Amerika ve Avrupa (Batı) hâlâ uluslararası düzenin tayininde birinci derecede rol oynuyorlar. Ancak eskisi kadar her şeye güçlerinin yetmediği de ortada. Batı açısından iki önemli sorun var: Çin, Rusya ve Hindistan büyük güçler olarak sahneye giriş yapıyorlar. Her üç gücün temel yönelimi Ortadoğu ve Avrasya hattıdır. Diğeri derin krizlerin yaşandığı söz konusu bölgede henüz istikrar ufukta gözükmüyor.
Orta vadede, Batı büyük ölçüde inisiyatifini kaybetme tehlikesiyle karşı karşıya bulunuyor. İslam dünyası eninde sonunda kendi içinde gevşek markaj bir entegrasyona doğru gidecek. Bu, ya ABD ve Avrupa'nın kabul etmesiyle veya Batı'yla çatışarak olacak. İslam dünyası sürgit Batı'nın güdümünde varlığını devam ettiremez; bu dünyanın buna itirazı olmasa bile Çin, Rusya ve Hindistan'ın itirazı var.
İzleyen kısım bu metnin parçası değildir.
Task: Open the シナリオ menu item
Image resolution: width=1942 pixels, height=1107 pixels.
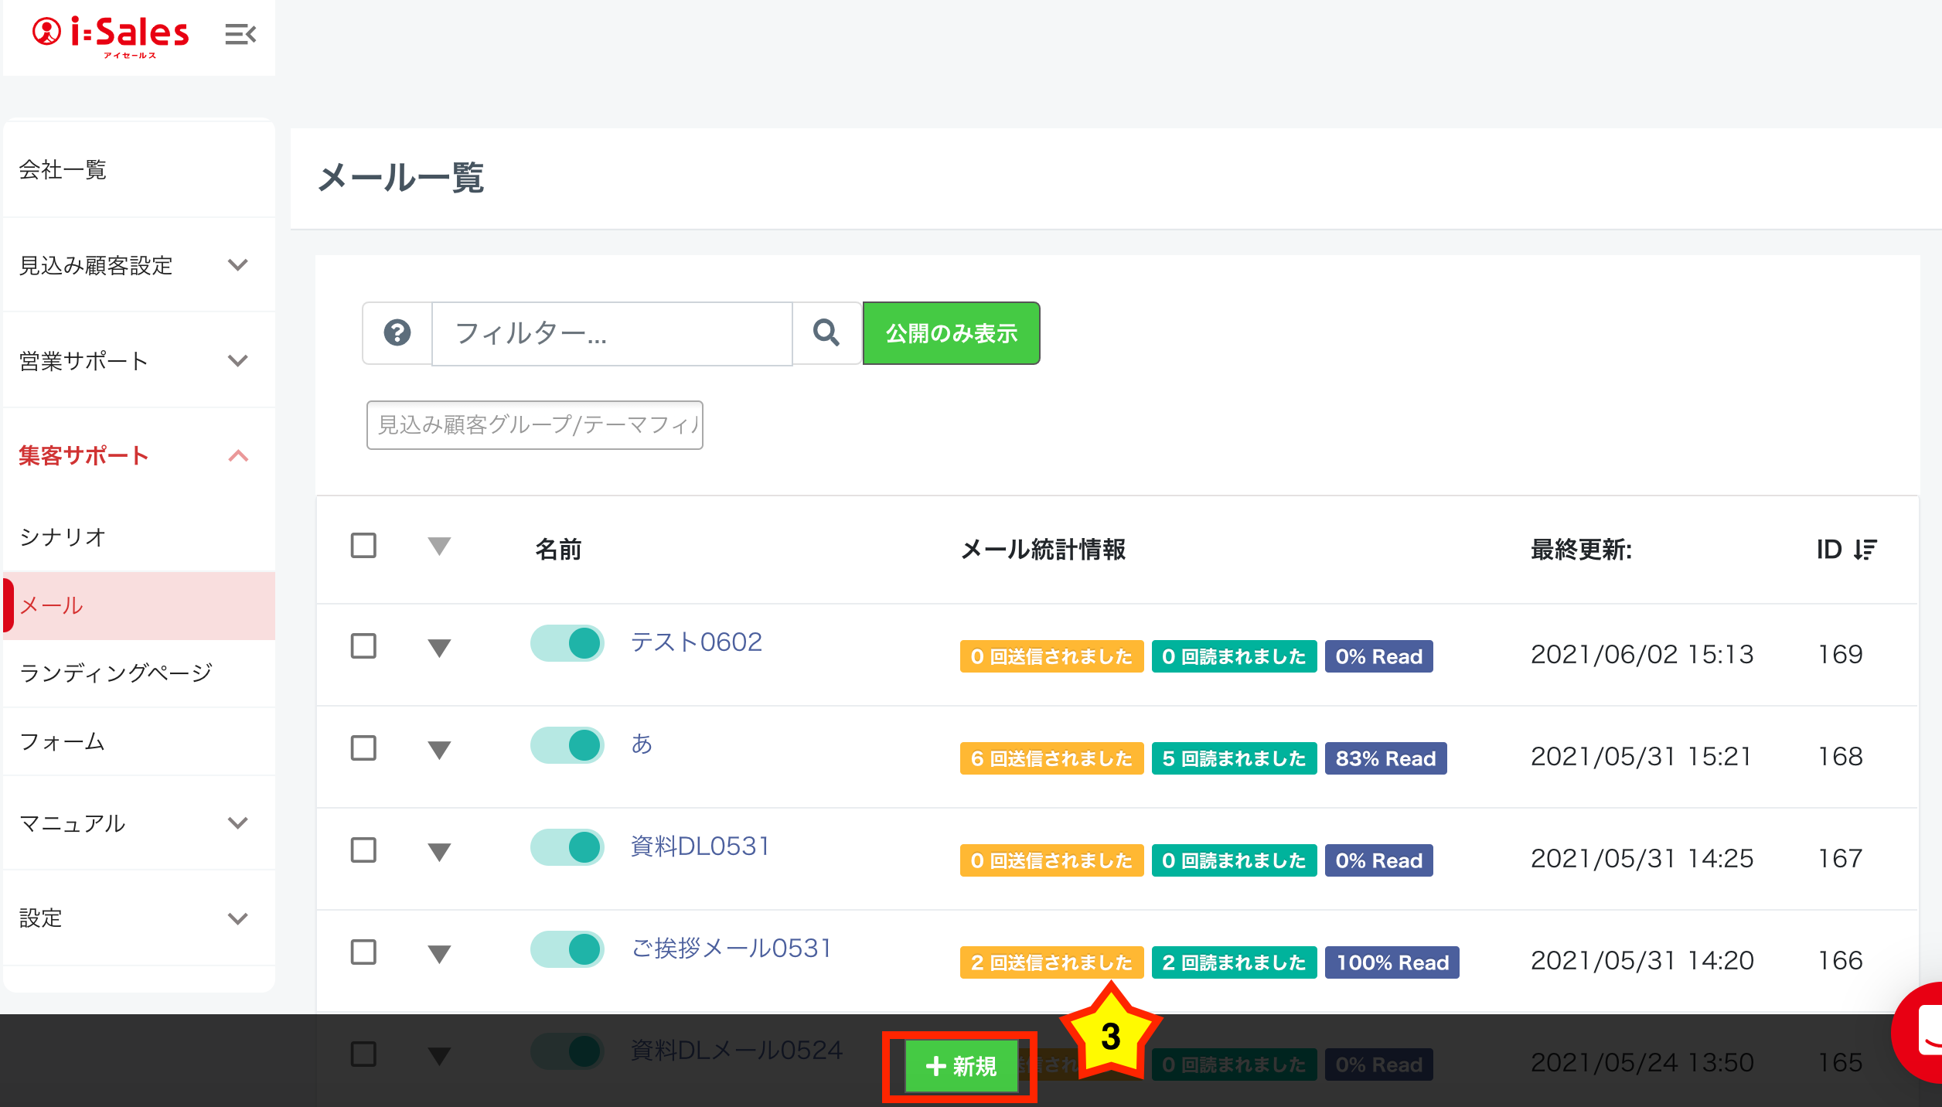Action: click(x=63, y=536)
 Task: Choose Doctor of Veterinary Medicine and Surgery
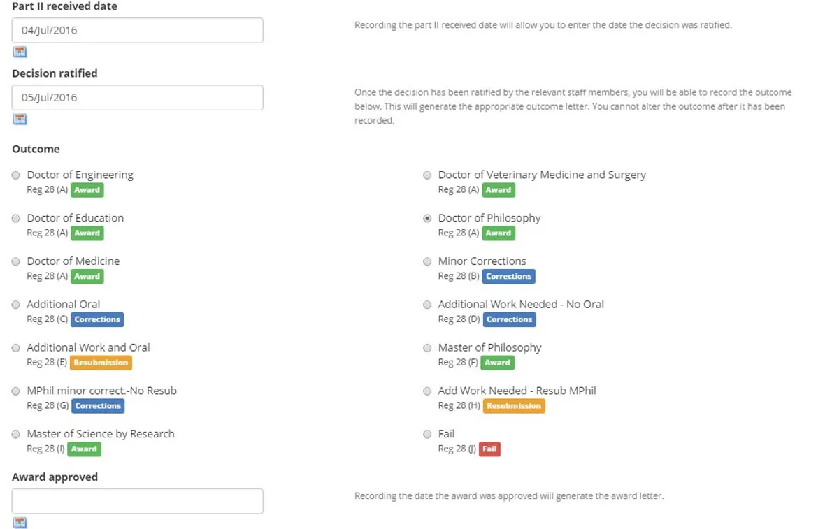click(x=427, y=175)
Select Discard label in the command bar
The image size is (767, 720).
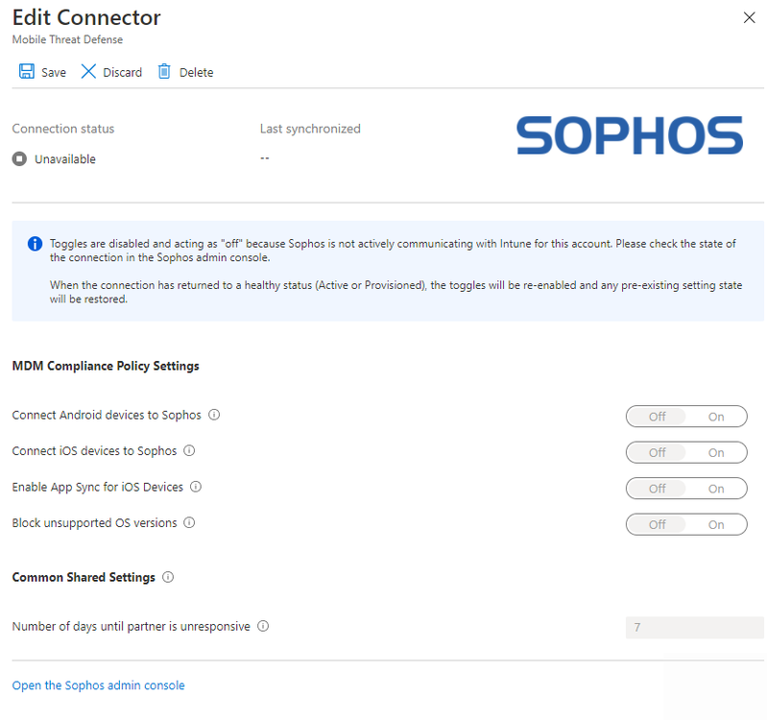pos(122,73)
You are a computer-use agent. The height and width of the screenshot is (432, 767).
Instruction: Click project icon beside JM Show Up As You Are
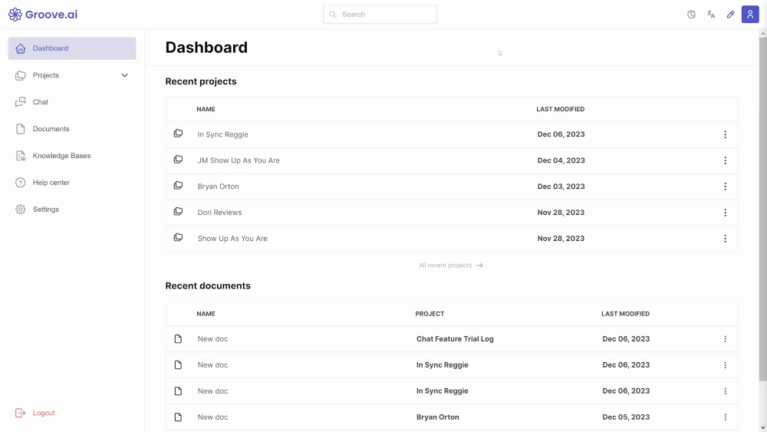178,160

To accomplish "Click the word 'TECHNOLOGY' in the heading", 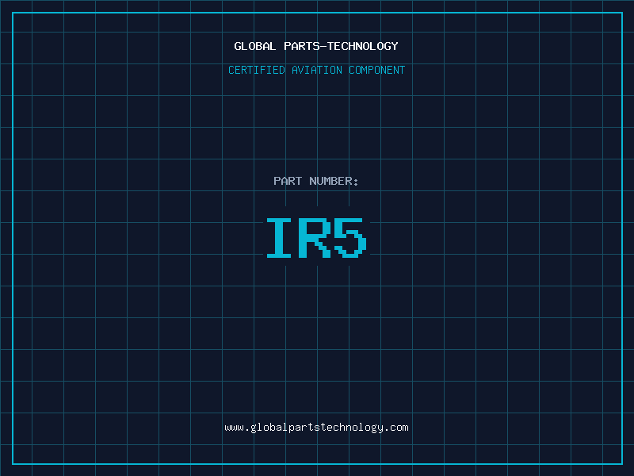I will (363, 46).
Amerika bunun farkında. 2011'e kadar Irak'tan tamamen çekilmeyi düşünüyor. Amerika için hayati sorun, bölgede jeostratejik varlığının sürmesi, İsrail'e büyük bir zararın gelmemesi ve elbette enerji kaynakları ile enerji nakil hatlarının kontrolünün kendisi dışında birilerinin eline geçmemesi. Amerika, 1979 İran İslam devriminden, İran'da denediği sayısız karşı-devrim teşebbüslerinde uğradığı başarısızlıklardan, iki Körfez savaşından ve Irak ile Afganistan'ı işgalden şunu anlamış bulunuyor: Bu bölgeyi askerî güç kullanarak stabilize edemez; diktatörlükleri koruyarak meşruiyetini devam ettiremez, İslam'a ve Müslümanlara karşı husumet besleyerek Amerikan aleyhtarlığının önüne geçemez.
Amerika, Afganistan'da hâlâ büyük hatalar işliyor. Fakat Ortadoğu'da Obama'nın yeni yüzüyle yeni bir düzen kurmaya çalışıyor. Bu düzenin parametreleri, Türkiye'nin bölgede aktif rol oynamasına dayanıyor. ABD açısından Irak'tan çekilirken, siyasallaşan Şii nüfuzun, Lübnan'ın tümüne, Körfez ülkelerine, Kuzey Arabistan'a ve Yemen'e yayılması; İran'ın tek başına bölgenin patronajlığına soyunması tehlikesi var. Tedrici olarak siyasi rejimlerin demokratikleşmesi ve kaynakların daha verimli kullanımı diğer önemli bir sorundur. Kuzey Irak'ta kurulan Bölgesel Kürt Yönetimi'nin korunması üçüncü önemli noktadır.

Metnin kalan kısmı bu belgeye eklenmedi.